New Labour limited our imaginations and our ambitions. They also changed how we work as a party in ways that have proved much more destructive over the long term. What started out as understandable fears following election defeat after election defeat have become granite strong truisms that haunt any attempt to move the party and the political conversation on. The question of how to win from a left of centre position became an unquestioned and unquestionable belief that this cannot be done. So it hasn’t been attempted for nearly twenty years.
One of the reasons the right of the Party are so furious with Miliband is that he is trying just this. (one of the reasons the left is so furious with him is that he intends to do so slowly and incrementally). But not in the traditional and paternalistic model that we are used to. Miliband comprehends that capitalism’s strength is not the dominance of money, but the hoarding of power by the wealthy.
The outcry by a bunch of silly and spoilt individuals against the very popular Mansion Tax is a demonstrable example of this. The outrage is not simply that some people will have to pay more of their fair share. It is shock that anyone feels they have the temerity that they ask them to do so. This is a class that have been largely ignored and have become our feral overclass – wild and biting and spitting at anyone who tried to curtail their damaging Laissez Faire approach to life.
That some of this outcry has come from Labour representatives (not all of whom are New Labour) demonstrates the damage our unwillingness to make these arguments in public for so long has done. There is no strong sense – as a party – that we understand Social Democracy any more. Or that we believe it has the strength behind its arguments to win. Or that it is a coherent way to govern and manage capitalism.

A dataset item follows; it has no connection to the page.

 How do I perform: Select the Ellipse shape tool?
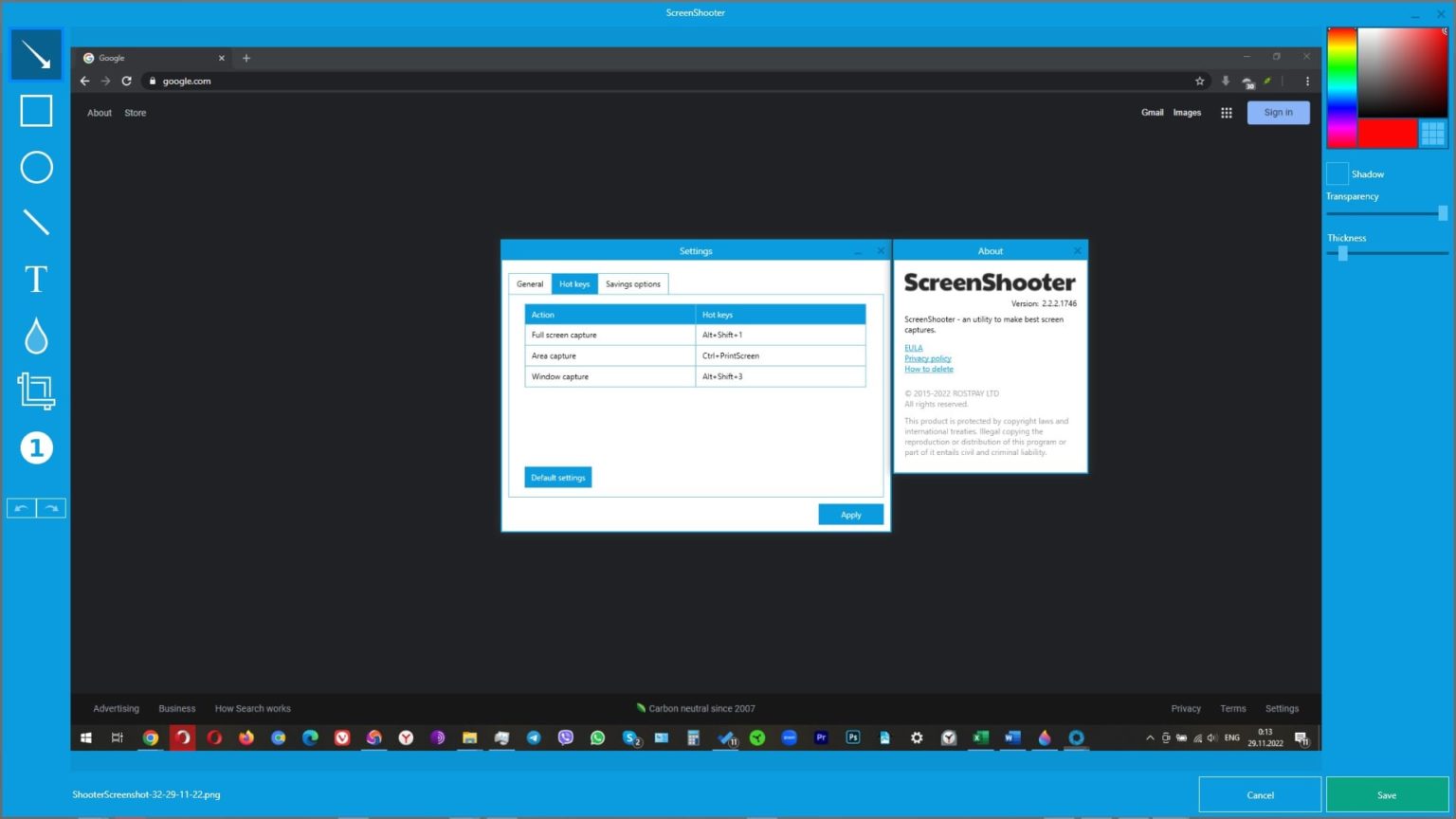click(x=36, y=168)
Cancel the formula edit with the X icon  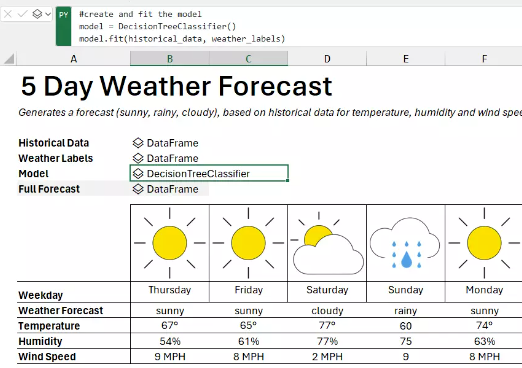pyautogui.click(x=8, y=14)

The other area where our Party has seen real damage done over the last twenty years has been in the culture of the Party itself. Again this comes back to a paternalistic sense from a small group at the centre that they know best and that there is only one way to “do” politics. Command and control was the most obvious manifestation of this and has still not been properly eradicated as it should in a modern post-internet party. Not just because it is stupid and disrespectful to the intelligence of our candidates and activists, but because it doesn’t work as it once was supposed to. It doesn’t even do the job it’s adherents so passionately believe it should.
We know that our Party has been truly hollowed out in places that were once true strongholds. And for a long time not enough people worried about this. The loss of members and activists was glossed over as the inevitable price of power and their votes still taken for granted. We are now reaping that complacency in Scotland where the SNP have hoovered up those voters and across England where UKIP threaten to do the same.
In his essay Neal Lawson speaks of three changes that Labour needs to make. For me his focus on internationalism is right but equally misses the local dimension. Yes, we need to regulate multinational companies on an international footing but it is often at the local level where resistance can be strongest and most challenging to the ravishes of rapacious capitalism.
But on the other hand I completely agree that Social Democrats need to let go more. We in the Labour Party speak well of this. And for a time it looked like we were starting to practise what we preach. The great work of Arnie Graf and others in empowering activists to run their own campaigns – beyond Party endorsed leaflets – was inspiring, but seems to have been so fiercely resisted from some within our own ranks it has fizzled to almost nothing. This must change. Arnie should come back, but he is just one man – it is the whole party that must become more outward facing, more imaginative and more community action focused.
I have been a member of the Labour Party for 25 years. It is a vital and important part of my identity. Which is why I fight so hard to make the Labour Party better. It is my belief that we can do that. From opposition and from Government. For the sake of the country and the Party we must try.